Setting & Installation

git clone https://github.com/LG-AI-EXAONE/KoMT-Bench
cd FastChat
bash setting.sh
export OPENAI_API_KEY=<openai key>
export PYTHONPATH=${PYTHONPATH}:${PWD}
  • Note that we have implemented a square root penalty for non-Korean responses, which requires to detect what language each response is written in. To accomplish this, we utilize a language detector developed by Google. We recommend users check that the detector has been installed correctly in the following path: ./fastchat/llm_judge/data/mt_bench/model_judgment/language_detector.tflite

Run

bash run_ko_mt.sh
  • To evaluate the EXAONE model with a single line of code, just execute the command above.

To run each step separately, please follow the steps below:

1. Generating model Answer

cd fastchat/llm_judge/

# Generating Model Answers
CUDA_VISIBLE_DEVICES=0 python gen_model_answer.py \
		--model-path <model_name or model_path> \
		--model-id <model_id> \
		--dtype bfloat16 
  • To evaluate the EXAONE model, <model_name or model_path> must include the keyword exaone.

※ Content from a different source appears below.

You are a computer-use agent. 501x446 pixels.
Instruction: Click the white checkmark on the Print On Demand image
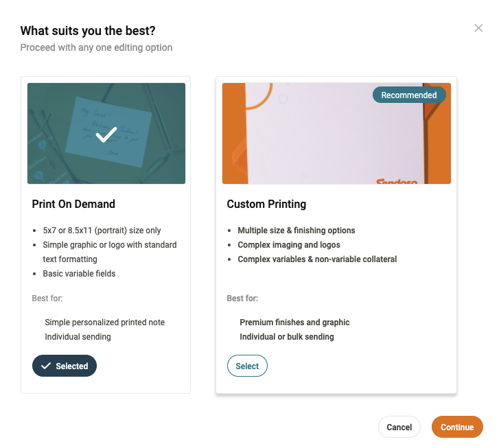(106, 134)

2. Evaluating model Answer

cd fastchat/llm_judge/

# Assessing Nodel Answers through a LLM-as-a-judge (here, "gpt-4-0613" is used)
python gen_judgment.py --model-list <model_id>
		

# Giving a penalty to the score of non-Korean responses
cd data/mt_bench/model_judgment
python detector.py --model_id <model_id>
		

3. Show Result

cd fastchat/llm_judge/

# Getting Results
python show_result.py --mode single --input-file <file_path>
  • Please put ./data/mt_bench/model_judgment/<model_id>_single_final.jsonl into <file_path> to obtain the language-penalized results (default).
  • If you want to see the unpenalized results, put ./data/mt_bench/model_judgment/<model_id>_single.jsonl into <file_path> instead.

Results

Here are the evaluation results of various language models including the EXAONE 3.0 7.8B instruction-tuned model on KoMT-Bench. Please refer to EXAONE 3.0 technical report for details.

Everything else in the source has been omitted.